Subsurface tile drainage, open ditch work, and field drainage systems for farm fields and agricultural land in Central New York. Improve yields and protect topsoil.
Backwell installs subsurface tile drainage systems, open drainage ditches, and field drainage infrastructure for agricultural operations throughout Union Springs, Cayuga County, and the surrounding area. Proper drainage is critical to farming productivity in Central New York — wet fields delay planting, compact under equipment, and reduce yields. We solve drainage problems permanently with the right combination of tile work, outlet structures, and surface grading.
Our agricultural drainage work includes subsurface perforated tile installation at designed depths and spacing, open ditch excavation and maintenance, outlet structure installation, and integration with existing farm drainage systems. We work with farmers, landowners, and agricultural engineers to design systems that address your specific drainage challenges and meet NRCS requirements where applicable.

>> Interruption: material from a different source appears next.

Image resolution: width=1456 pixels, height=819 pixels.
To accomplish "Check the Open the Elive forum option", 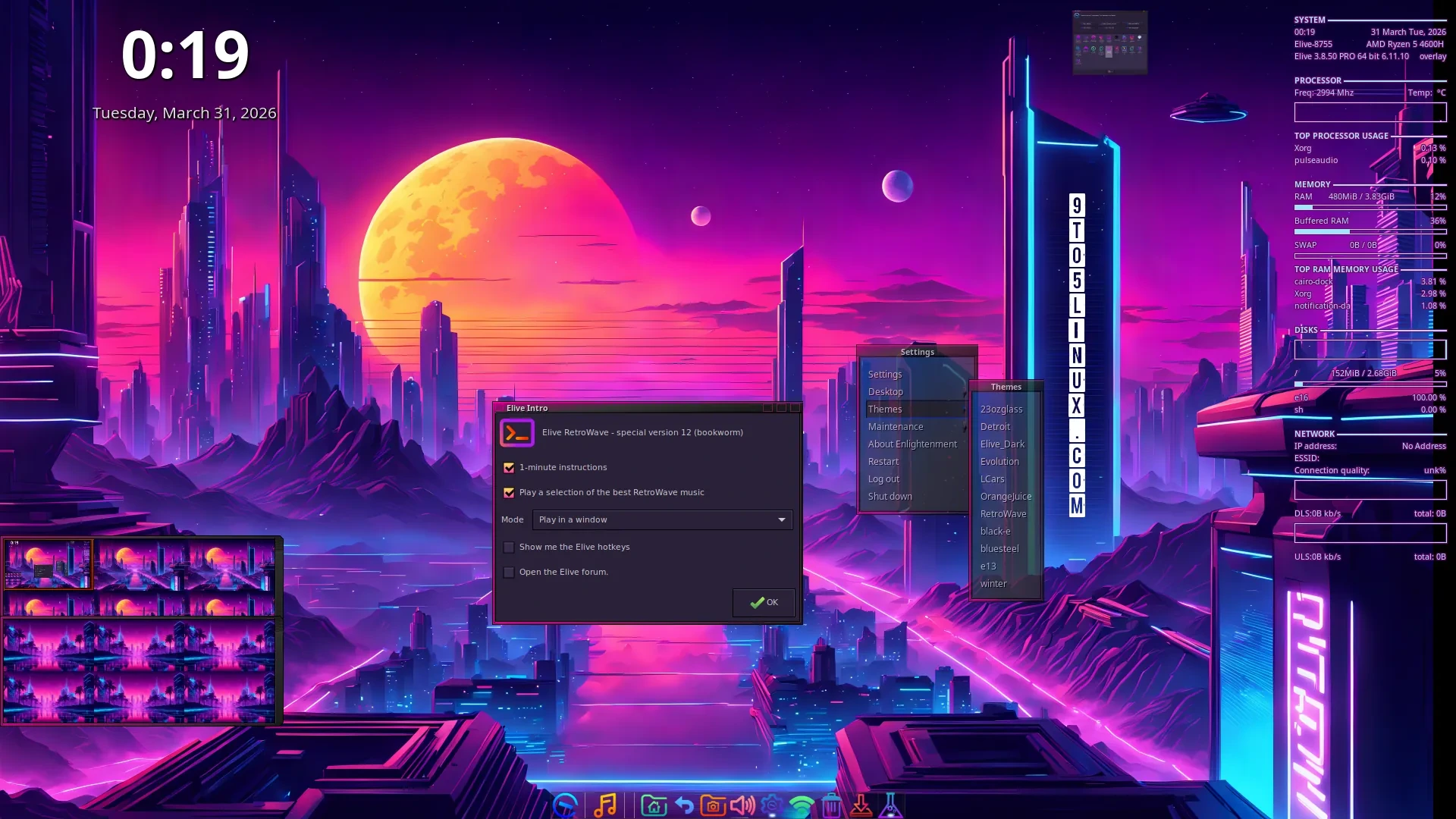I will click(509, 573).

Contact us for a free consultation on agricultural drainage in Union Springs. We will walk your fields, identify problem areas, and propose a drainage solution that works for your operation.
Union Springs sits on the east shore of Cayuga Lake in western Cayuga County, on a narrow lake-edge terrace with drumlin-and-till country rising quickly to the east. Soils across the village are dominated by Ovid and Lansing silt loams on the upland flanks, with Canandaigua silty clay loam on the lakefront flats, Honeoye silt loam on the drumlin crests, and Palmyra gravelly loam on the outwash benches near Great Gully and Big Salmon Creek.
Cayuga Lake controls base-level hydrology, and the village's springs — source of the town's name — reflect active groundwater discharge from the surrounding limestone formations. Commercial site work in Union Springs regularly involves shallow limestone and dolostone bedrock on the upland parcels, springs and seeps that complicate foundation design, and stormwater permitting tied to the Cayuga Lake watershed's sensitive receiving conditions. The Finger Lakes lake-effect microclimate moderates frost depth compared to interior locations, but watershed-protection requirements push stormwater and sediment control details on every project. Projects within the Cayuga Lake watershed have to coordinate with the Cayuga Lake Watershed Intermunicipal Organization on stormwater and erosion controls in addition to standard county review.